The screenplay is based on Cornell Woolrich's short story, “It Had To Be Murder.” Woolrich was one of the best American short story writers of the 20th Century, a master of suspense. John Michael Hayes' adaptation is perfect, and I suspect it was shaped as much by the cast as it was by the necessities of the movie medium. Grace Kelly owns the role of Lisa – I think it's her best role ever. She's so believable, you know she lives beyond the story, having adventures well into her 90s.

Jimmy Stewart made several great movies with Alfred Hitchcock, including Vertigo, an almost-perfect movie. Vertigo is marred by an info-dump scene in which Kim Novak's character writes a letter explaining a plot point. The studio insisted this was necessary, because the executives who saw the first screening were too dumb to figure out what was going on. If Hitchcock could have lived long enough to see the “Director's Cut” videos that have since become the norm, I'm sure he would have insisted on releasing a version without that dopey letter scene in it.



Fortunately, Rear Window made it to the final cut without that sort of tampering. Complementing Kelly and Stewart is a cast of veteran character actors. Thelma Ritter shines as the visiting nurse, Wendell Corey makes you believe he's a police detective who also fought in WWII. The actors who play the neighbors whose antics are so fascinating really seem to be living the lives of those people. And Raymond Burr is one of the scariest movie killers I've ever seen.

Though Burr is a big guy, he's not an ax-wielding, snarling, macho kind of killer. He's clever, quiet, and sneaky. You don't get a hint of the violence he's capable of until someone actually confronts him. Even then, you get the feeling he'd rather not mix it up with anyone, he just wants to get rid of the multiple packages that used to be his wife and get on with his new life.

Stewart's character is also not a macho guy, though he has a lot of courage. He's never afraid to say what he thinks, but even if he didn't have a broken leg, you get the feeling Burr could have kicked his butt. That's what makes the final confrontation between the two so suspenseful.

One terrifying moment that stands out in Aliens is the scene where the door to the freight elevator opens. You suspect the Queen alien is crouched in that shadowy space, but you don't know for sure until you see the light glistening on those dreadful teeth. In Rear Window, the cinematographer manages to achieve that effect with Raymond Burr's glasses as he steps into Jeff's darkened apartment. Somehow, this nerd gear is transformed into something really creepy and threatening. Burr manages to make the salesman sound both pathetic and dangerous when he demands to know who Jeff is and what he wants.

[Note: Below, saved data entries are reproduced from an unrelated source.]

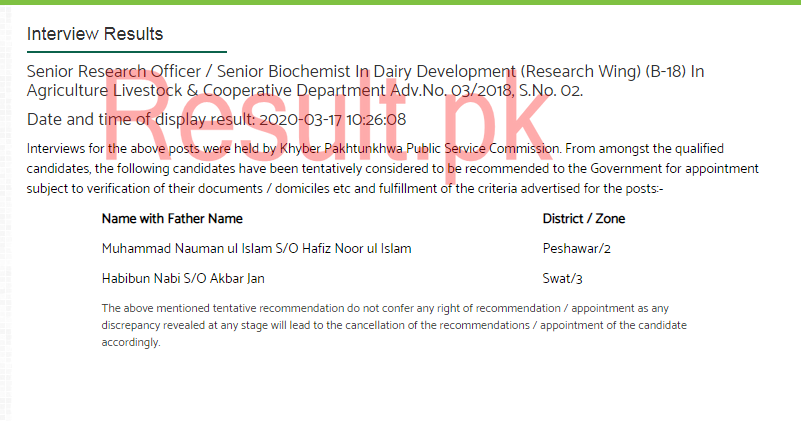
Task: Click the Result.pk watermark
Action: point(327,120)
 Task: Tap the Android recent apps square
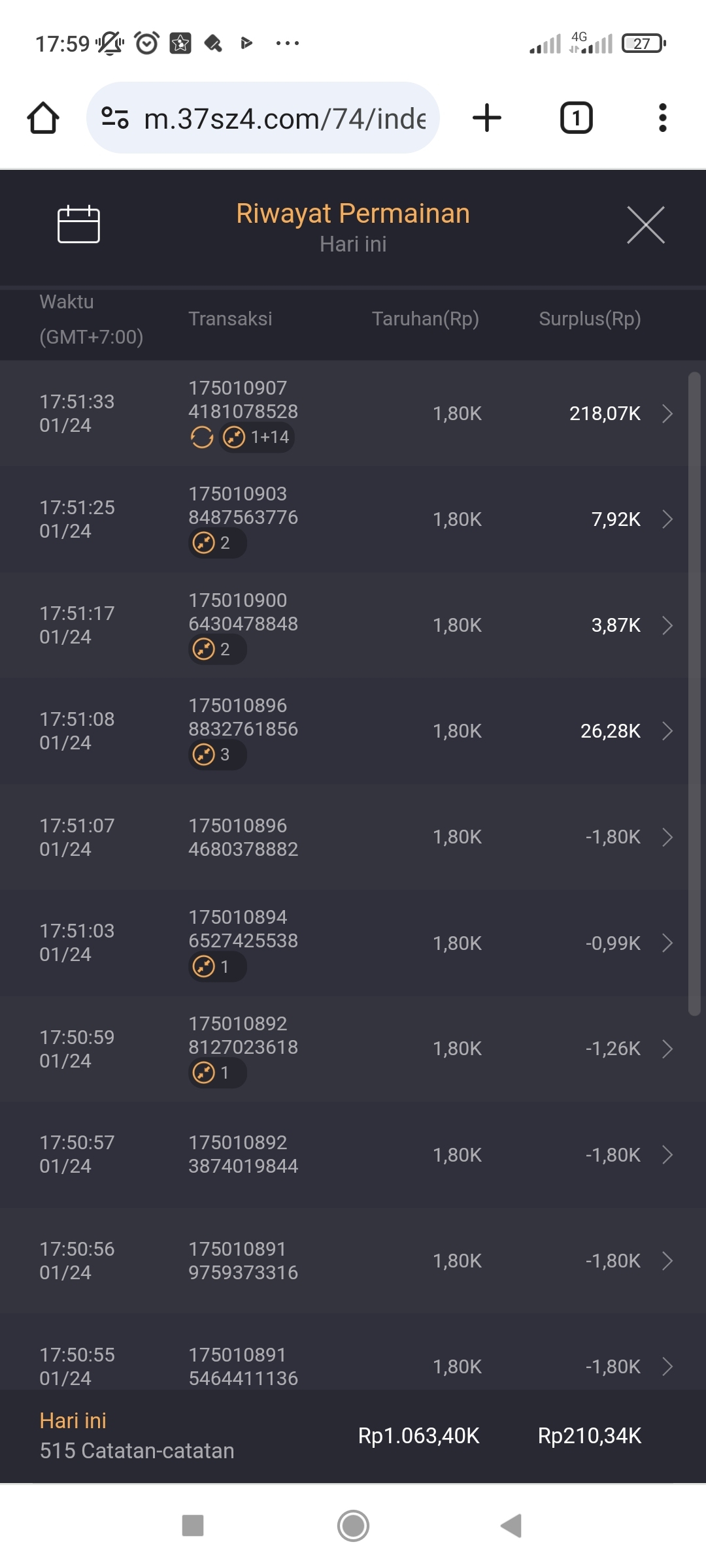coord(193,1526)
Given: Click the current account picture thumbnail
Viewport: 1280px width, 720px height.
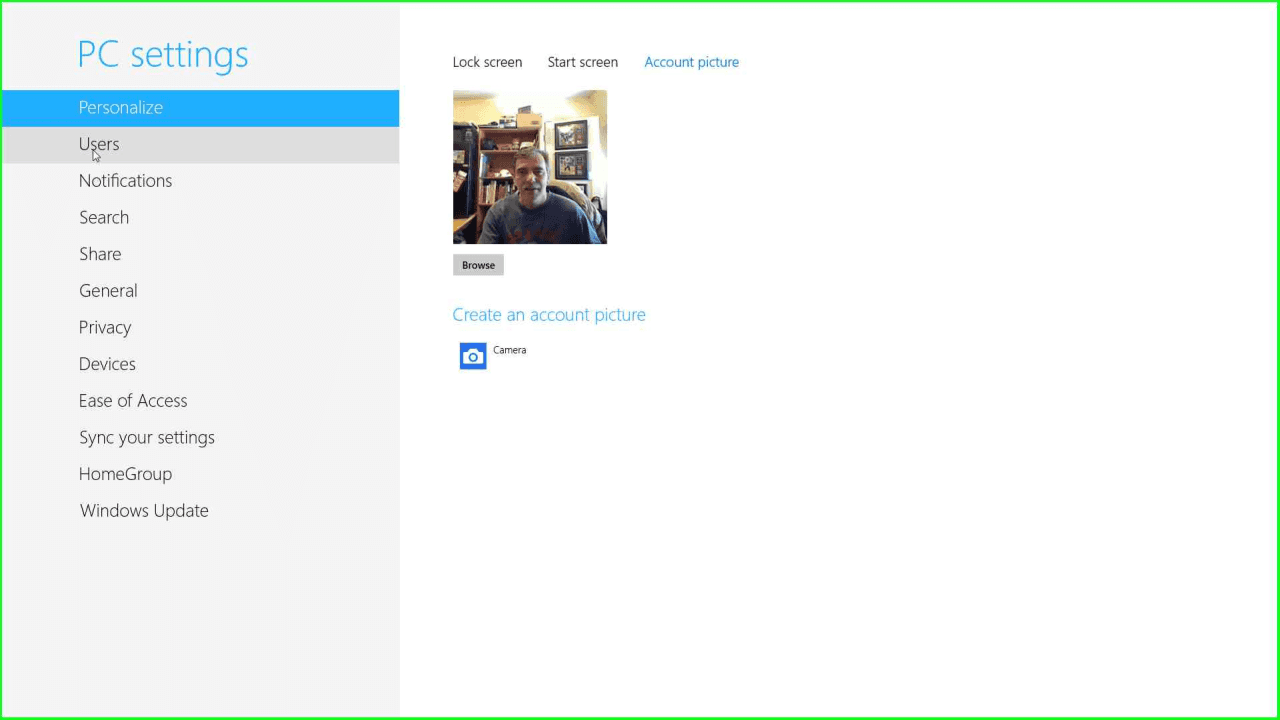Looking at the screenshot, I should pyautogui.click(x=529, y=167).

Rear Window doesn't have a formal score, unless you count the title sequence (“Juke Box #6”), a delightful crime-jazz piece written by Franz Waxman in the heyday of the great movie scores. Otherwise, music plays on the radio, or is sung by drunken partygoers, or is tinkered together on a piano by a struggling songwriter in his rooftop studio. The song he's working on eventually becomes an integral part of the plot, and by the end of the movie it's “Lisa's Theme.”

The plot threads are woven into a satisfying conclusion, and Jeff and Lisa reach a believable accord in their relationship. The ending of the movie is every bit as perfect as the beginning. That's why Rear Window will always make my list of top ten greatest movies.